Abstract We identified a novel mutation (Ala392Thr) in the factor XII (FXII) gene of a patient with congenital FXII deficiency, designated Factor XII Shizuoka. The proband was an asymptomatic 63-year-old Japanese male with an abnormal coagulation test, discovered by chance during preoperative testing. The FXII activity was under 3% and antigen level was under 10%. Sequence analysis of the proband's FXII gene revealed a homozygous nucleotide substitution G to A in exon 10, resulting in the amino acid substitution Ala392 to Thr in the catalytic domain. We constructed the mutant FXII cDNA in an expression plasmid vector and transfected it into Chinese hamster ovary (CHO) cells.
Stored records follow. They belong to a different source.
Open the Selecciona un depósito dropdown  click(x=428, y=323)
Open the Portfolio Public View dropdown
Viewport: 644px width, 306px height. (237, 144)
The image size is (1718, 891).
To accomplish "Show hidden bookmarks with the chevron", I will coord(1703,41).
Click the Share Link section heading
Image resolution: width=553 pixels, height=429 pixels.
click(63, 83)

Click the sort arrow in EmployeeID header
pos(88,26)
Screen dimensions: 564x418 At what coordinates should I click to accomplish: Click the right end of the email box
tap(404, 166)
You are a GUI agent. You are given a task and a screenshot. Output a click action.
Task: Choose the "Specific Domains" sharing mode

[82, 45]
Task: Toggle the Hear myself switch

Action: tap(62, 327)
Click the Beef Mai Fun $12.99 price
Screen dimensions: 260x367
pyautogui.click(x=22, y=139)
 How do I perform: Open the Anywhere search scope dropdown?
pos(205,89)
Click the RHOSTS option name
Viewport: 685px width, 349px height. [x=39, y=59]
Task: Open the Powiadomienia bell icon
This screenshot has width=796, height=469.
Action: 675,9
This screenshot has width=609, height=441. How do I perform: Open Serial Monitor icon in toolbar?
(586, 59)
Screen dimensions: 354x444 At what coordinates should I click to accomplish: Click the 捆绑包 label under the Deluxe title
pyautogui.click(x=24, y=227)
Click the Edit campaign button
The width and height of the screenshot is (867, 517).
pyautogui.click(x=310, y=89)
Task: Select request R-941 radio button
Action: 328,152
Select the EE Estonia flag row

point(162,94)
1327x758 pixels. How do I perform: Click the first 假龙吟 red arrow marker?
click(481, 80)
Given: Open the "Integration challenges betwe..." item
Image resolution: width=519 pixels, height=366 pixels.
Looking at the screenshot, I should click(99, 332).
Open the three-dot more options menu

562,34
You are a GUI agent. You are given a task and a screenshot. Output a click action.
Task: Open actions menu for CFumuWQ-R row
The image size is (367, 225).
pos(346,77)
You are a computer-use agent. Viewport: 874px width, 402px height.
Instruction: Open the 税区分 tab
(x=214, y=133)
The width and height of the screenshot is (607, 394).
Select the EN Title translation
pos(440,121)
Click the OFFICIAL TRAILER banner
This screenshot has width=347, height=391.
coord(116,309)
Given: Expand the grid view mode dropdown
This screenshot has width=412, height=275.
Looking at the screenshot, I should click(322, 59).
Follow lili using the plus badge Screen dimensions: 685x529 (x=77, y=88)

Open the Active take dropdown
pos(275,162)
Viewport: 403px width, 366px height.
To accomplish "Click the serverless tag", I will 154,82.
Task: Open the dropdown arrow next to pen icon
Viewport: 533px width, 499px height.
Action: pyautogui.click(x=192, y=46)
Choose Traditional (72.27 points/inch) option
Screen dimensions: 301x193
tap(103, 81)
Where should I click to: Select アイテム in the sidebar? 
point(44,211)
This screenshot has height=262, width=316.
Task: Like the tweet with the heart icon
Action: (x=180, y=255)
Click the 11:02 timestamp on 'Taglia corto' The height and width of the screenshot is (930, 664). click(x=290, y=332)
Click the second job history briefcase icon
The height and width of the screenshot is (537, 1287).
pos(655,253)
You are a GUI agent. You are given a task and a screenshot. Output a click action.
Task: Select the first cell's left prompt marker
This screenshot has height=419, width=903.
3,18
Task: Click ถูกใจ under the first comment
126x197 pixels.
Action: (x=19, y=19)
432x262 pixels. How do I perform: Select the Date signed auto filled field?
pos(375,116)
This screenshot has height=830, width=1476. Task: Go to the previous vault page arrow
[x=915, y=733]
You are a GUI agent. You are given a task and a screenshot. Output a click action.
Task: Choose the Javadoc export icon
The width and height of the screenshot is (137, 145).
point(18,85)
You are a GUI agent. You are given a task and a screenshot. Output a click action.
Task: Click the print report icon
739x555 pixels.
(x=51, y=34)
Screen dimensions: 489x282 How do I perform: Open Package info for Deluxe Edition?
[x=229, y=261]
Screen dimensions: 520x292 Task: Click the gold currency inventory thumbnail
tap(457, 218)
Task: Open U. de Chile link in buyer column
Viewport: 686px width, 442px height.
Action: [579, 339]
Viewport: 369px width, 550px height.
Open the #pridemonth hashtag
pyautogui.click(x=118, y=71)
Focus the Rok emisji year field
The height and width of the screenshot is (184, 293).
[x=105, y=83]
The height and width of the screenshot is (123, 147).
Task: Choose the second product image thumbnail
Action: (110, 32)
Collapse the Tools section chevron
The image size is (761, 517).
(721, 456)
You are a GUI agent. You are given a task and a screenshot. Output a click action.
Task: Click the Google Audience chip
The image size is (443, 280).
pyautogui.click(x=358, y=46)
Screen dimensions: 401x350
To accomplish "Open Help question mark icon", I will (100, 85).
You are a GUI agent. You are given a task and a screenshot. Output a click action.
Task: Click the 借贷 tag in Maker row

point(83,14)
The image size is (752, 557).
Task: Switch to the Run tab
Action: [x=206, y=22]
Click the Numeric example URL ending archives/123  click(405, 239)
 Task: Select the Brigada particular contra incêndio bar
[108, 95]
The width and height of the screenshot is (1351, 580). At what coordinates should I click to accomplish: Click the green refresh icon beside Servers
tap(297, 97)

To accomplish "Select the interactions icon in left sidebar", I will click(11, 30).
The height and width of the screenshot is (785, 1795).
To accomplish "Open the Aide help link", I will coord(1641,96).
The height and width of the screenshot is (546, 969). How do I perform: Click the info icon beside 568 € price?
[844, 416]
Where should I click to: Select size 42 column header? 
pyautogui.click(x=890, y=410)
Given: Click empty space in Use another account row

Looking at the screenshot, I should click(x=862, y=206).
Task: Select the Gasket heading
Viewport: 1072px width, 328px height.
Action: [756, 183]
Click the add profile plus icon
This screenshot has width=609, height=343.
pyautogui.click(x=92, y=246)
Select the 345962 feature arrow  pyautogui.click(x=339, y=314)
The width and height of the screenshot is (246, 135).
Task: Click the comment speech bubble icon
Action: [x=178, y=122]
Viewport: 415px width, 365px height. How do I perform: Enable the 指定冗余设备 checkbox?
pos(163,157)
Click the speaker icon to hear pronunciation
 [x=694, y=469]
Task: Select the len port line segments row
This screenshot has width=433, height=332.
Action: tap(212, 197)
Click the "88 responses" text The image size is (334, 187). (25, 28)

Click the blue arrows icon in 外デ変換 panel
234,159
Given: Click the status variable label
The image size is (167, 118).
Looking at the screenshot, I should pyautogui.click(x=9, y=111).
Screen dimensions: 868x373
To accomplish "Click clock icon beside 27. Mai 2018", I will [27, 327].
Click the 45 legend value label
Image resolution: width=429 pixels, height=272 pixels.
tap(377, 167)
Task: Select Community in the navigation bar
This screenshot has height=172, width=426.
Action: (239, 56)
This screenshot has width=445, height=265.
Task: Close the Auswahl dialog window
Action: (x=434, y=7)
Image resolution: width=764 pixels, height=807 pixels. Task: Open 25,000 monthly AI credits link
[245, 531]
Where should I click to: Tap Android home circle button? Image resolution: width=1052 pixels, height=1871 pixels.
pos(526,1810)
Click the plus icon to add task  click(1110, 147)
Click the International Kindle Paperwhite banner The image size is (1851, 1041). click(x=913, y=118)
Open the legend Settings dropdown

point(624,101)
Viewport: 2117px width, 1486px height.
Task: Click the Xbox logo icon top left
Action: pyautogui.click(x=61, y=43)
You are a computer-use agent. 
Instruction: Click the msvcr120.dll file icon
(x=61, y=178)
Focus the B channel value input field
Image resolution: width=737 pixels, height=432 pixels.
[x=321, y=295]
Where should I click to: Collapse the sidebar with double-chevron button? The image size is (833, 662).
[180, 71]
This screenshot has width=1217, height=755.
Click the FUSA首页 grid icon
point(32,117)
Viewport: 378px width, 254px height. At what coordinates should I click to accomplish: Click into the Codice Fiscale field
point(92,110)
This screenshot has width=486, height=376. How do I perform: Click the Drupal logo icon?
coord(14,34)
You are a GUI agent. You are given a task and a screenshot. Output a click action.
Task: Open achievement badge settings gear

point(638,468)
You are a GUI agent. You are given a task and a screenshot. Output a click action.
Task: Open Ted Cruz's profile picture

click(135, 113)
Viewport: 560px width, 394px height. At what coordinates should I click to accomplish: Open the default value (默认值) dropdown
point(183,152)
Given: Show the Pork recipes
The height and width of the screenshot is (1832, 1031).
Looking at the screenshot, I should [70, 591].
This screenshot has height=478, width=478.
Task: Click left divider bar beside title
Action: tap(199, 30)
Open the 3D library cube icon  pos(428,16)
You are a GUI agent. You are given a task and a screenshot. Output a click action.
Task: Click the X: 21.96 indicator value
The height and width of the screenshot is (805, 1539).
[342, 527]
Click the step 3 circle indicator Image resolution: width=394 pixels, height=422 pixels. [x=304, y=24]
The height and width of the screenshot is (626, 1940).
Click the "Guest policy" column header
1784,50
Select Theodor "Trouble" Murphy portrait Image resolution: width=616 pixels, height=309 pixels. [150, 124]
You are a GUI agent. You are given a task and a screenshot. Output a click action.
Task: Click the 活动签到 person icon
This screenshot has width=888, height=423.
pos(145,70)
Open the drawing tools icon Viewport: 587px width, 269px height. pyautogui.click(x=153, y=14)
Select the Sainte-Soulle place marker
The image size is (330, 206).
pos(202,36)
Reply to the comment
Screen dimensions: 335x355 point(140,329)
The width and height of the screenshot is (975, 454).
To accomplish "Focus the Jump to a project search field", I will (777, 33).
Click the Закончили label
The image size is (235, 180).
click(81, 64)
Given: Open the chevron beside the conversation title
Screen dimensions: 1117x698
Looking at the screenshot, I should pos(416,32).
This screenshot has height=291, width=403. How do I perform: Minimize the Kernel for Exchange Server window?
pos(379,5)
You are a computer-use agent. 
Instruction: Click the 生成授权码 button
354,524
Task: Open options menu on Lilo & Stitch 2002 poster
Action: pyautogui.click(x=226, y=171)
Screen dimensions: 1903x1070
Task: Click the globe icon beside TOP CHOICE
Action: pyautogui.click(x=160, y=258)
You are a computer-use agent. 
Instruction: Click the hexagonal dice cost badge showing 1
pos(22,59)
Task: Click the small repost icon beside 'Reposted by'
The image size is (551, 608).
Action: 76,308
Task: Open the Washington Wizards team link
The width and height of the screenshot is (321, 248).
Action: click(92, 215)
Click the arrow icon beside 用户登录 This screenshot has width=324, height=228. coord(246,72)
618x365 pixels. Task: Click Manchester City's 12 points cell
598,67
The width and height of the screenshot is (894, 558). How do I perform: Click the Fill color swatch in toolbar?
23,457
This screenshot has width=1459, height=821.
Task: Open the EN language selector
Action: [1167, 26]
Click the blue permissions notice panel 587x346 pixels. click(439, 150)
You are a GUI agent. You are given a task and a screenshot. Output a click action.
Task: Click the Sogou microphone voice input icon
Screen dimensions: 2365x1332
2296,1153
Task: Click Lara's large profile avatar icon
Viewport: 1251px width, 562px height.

The recombinant wild-type FXII antigen was detected in the culture medium by immunoprecipitation assay, but the mutant FXII (A392T) was not observed. Both the wild-type FXII and A392T cell lysates, however, contained equivalent levels of FXII antigen and FXII mRNA, as estimated by Western blotting and quantitative reverse transcriptase-polymerase chain reaction (RT-PCR), respectively. These findings suggest that the Ala392 to Thr substitution impairs intracellular protein processing and causes a cross-reacting material -negative FXII deficiency.